____ Records shown
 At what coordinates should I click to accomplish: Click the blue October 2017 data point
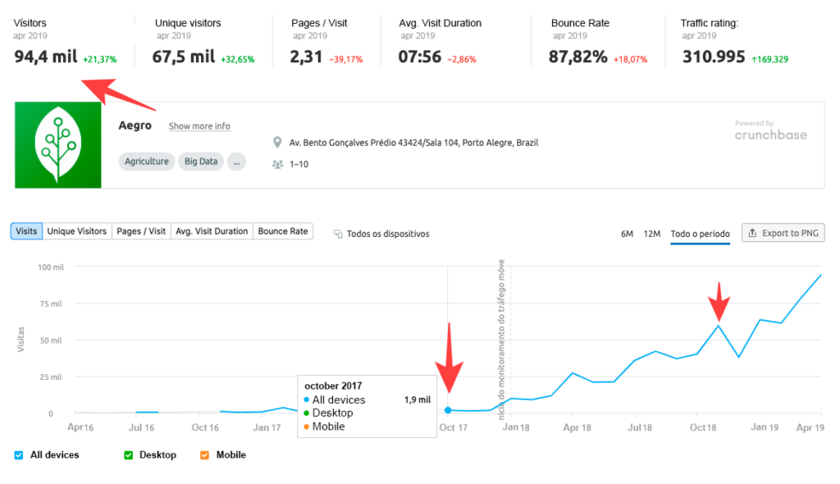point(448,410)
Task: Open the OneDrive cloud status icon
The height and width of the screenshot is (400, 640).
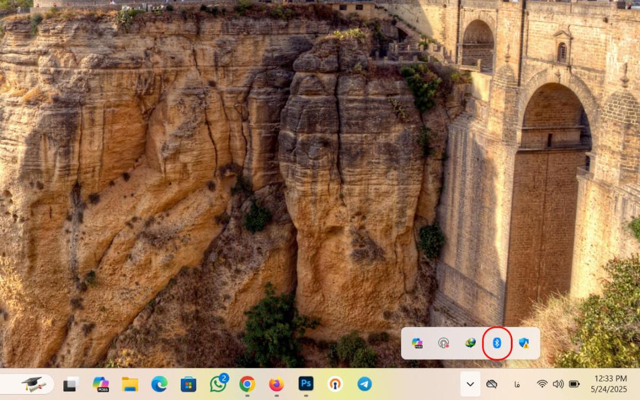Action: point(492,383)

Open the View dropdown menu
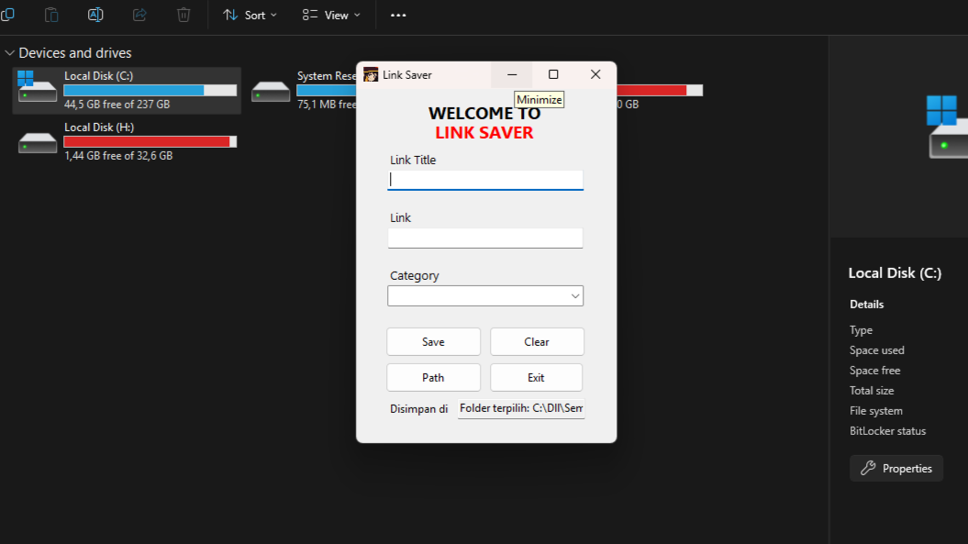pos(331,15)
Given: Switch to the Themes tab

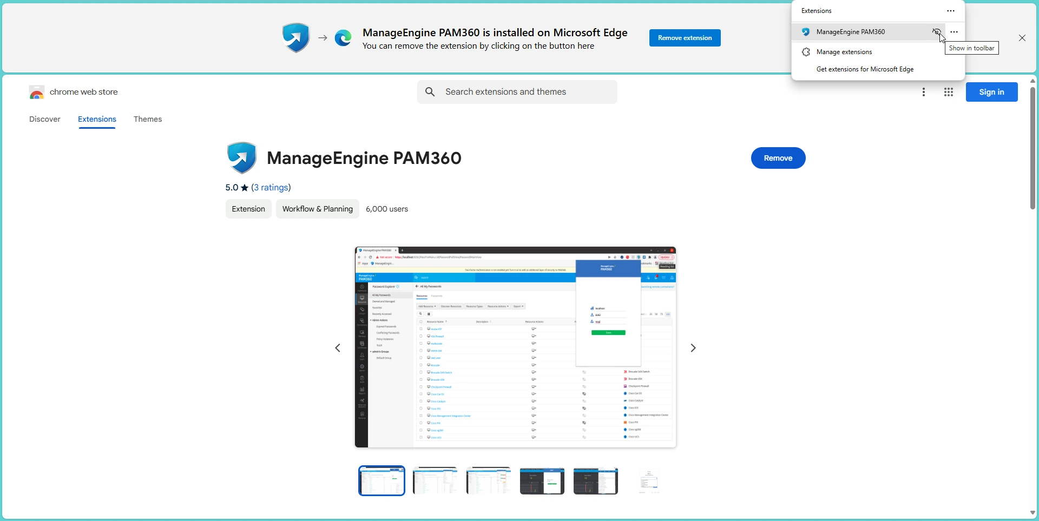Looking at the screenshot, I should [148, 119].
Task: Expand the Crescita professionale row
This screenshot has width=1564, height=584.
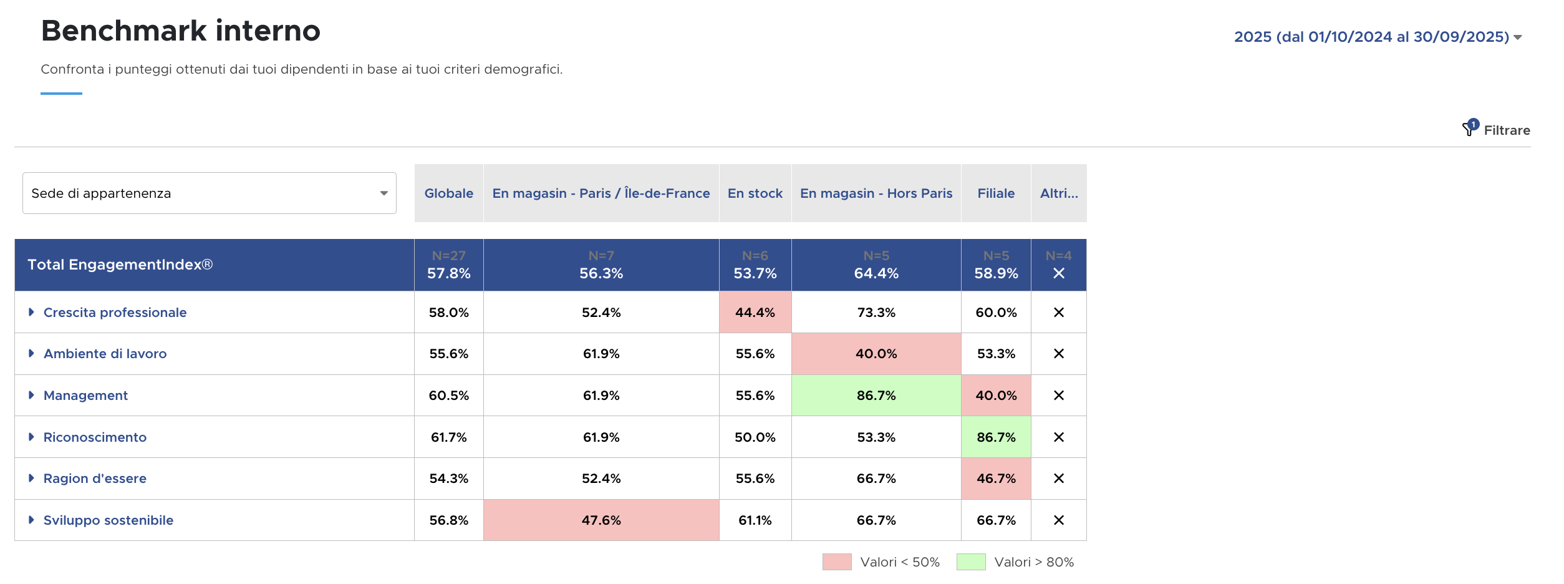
________
● Your objective: Please return, without any change, the lines from the line containing "The height and" through the last line of the entries, dropping the pictures.

● Result of this exercise:
The height and width of the screenshot is (400, 640).
Action: point(492,383)

Open the View dropdown menu
pos(331,15)
Given: Switch to the Themes tab

Looking at the screenshot, I should [148, 119].
Task: Expand the Crescita professionale row
This screenshot has width=1564, height=584.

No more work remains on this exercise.